──────── Task data ────────

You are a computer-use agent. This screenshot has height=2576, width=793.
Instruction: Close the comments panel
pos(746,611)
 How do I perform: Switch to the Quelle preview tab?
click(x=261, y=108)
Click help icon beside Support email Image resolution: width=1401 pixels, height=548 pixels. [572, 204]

────────
──────── Task data ────────

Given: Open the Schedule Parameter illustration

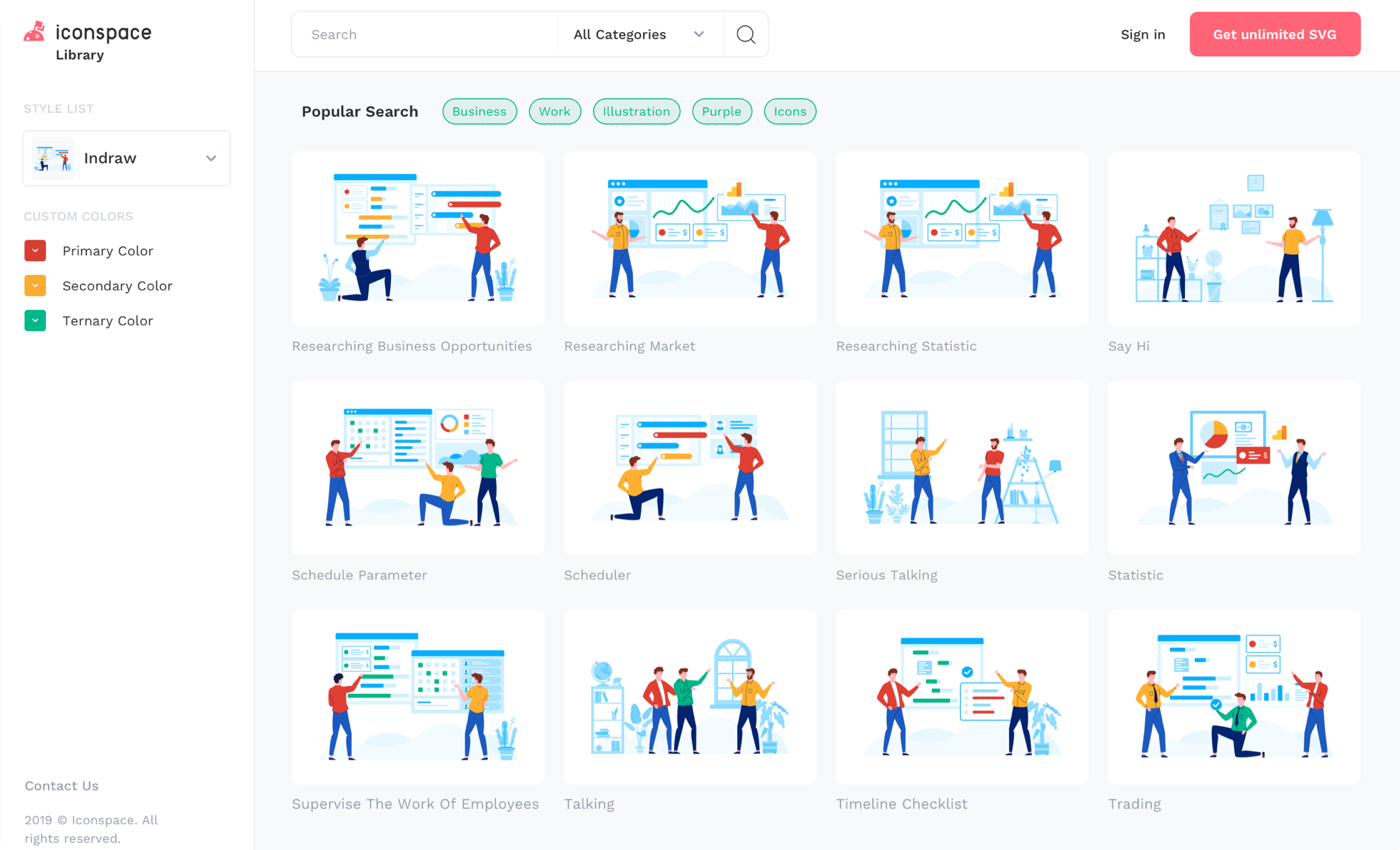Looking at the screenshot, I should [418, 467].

────────

▶ Requirement: Proceeding from the line containing "You are a computer-use" through the line containing "Click help icon", transcribe the lines above exactly, both end lines included.

▶ Answer for this exercise:
You are a computer-use agent. This screenshot has height=2576, width=793.
Instruction: Close the comments panel
pos(746,611)
 How do I perform: Switch to the Quelle preview tab?
click(x=261, y=108)
Click help icon beside Support email Image resolution: width=1401 pixels, height=548 pixels. [572, 204]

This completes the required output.